• _Your instructions_: If a line in the material below has the word "pixels", copy it.

• _Records supplied_:
== Segment start ==

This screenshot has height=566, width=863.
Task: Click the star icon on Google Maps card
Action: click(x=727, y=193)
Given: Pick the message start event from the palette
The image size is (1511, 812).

== Segment end ==
== Segment start ==

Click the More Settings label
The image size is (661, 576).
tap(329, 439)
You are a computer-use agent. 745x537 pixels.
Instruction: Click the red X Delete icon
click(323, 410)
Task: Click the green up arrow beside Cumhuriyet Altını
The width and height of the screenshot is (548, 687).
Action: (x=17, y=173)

== Segment end ==
== Segment start ==

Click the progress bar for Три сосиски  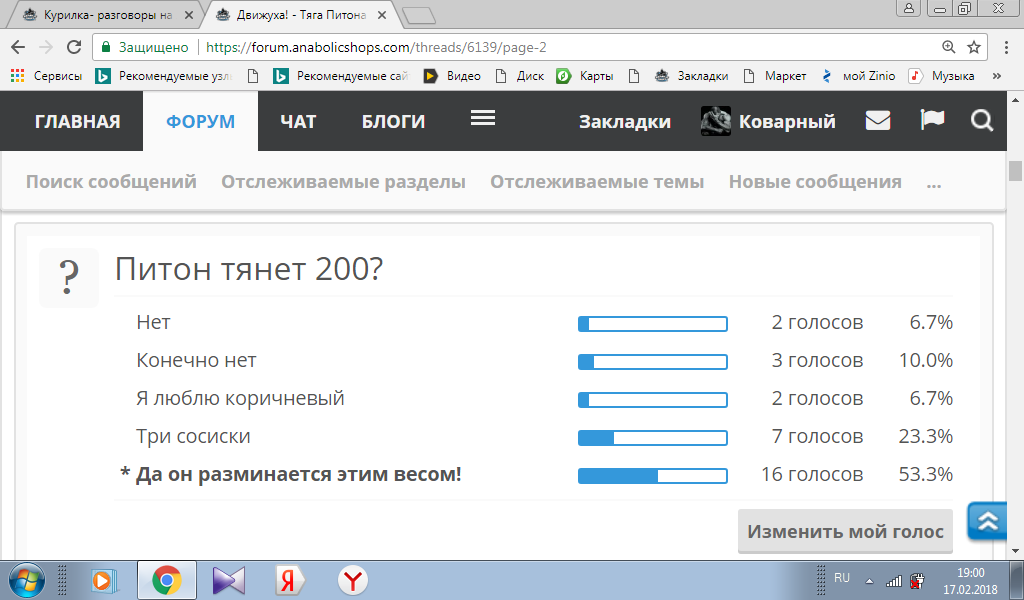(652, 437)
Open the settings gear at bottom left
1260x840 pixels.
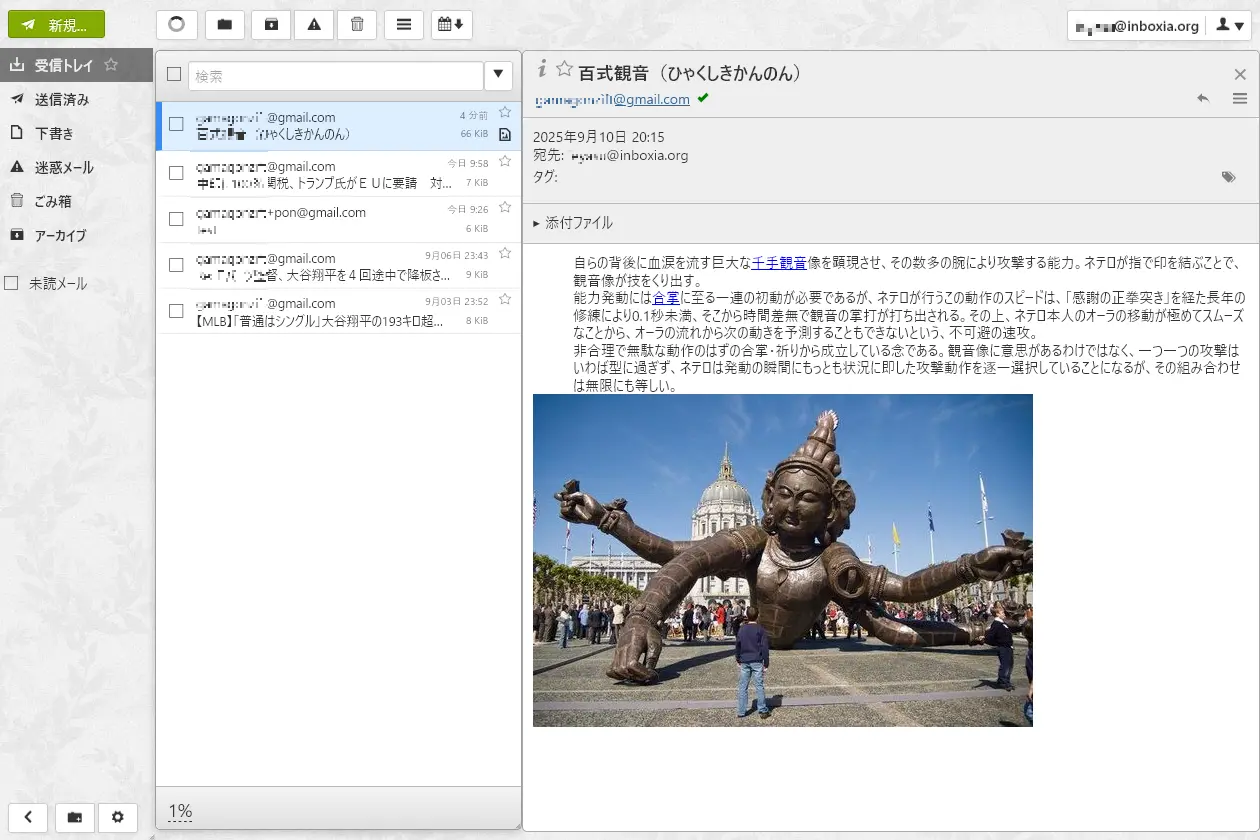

== Segment end ==

• _Answer section_:
You are a computer-use agent. 745x537 pixels.
1260x840 pixels.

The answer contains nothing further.